Provided passage>
Date of this Version
Planta. 2014 July ; 240(1): 209–221. doi:10.1007/s00425-014-2075-5.
(Archived here is the version found on NIH's PubMed Central, PMC4148780; http://www.ncbi.nlm.nih.gov/pmc/articles/PMC4148780/ )
Main conclusions A Chlorovirus aquaglyceroporin expressed in tobacco is localized to the plastid and plasma membranes. Transgenic events display improved response to water deficit. Necrosis in adult stage plants is observed.

Task brief>
According to the passage on the Chlorovirus aquaglyceroporin, where is the protein localized when expressed in tobacco?

Provided material>
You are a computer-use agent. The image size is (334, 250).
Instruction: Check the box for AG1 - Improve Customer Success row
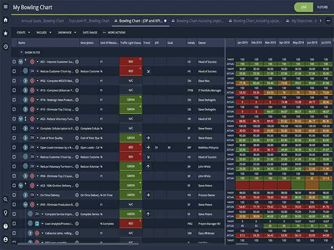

Result for this exercise>
In the plastid and plasma membranes.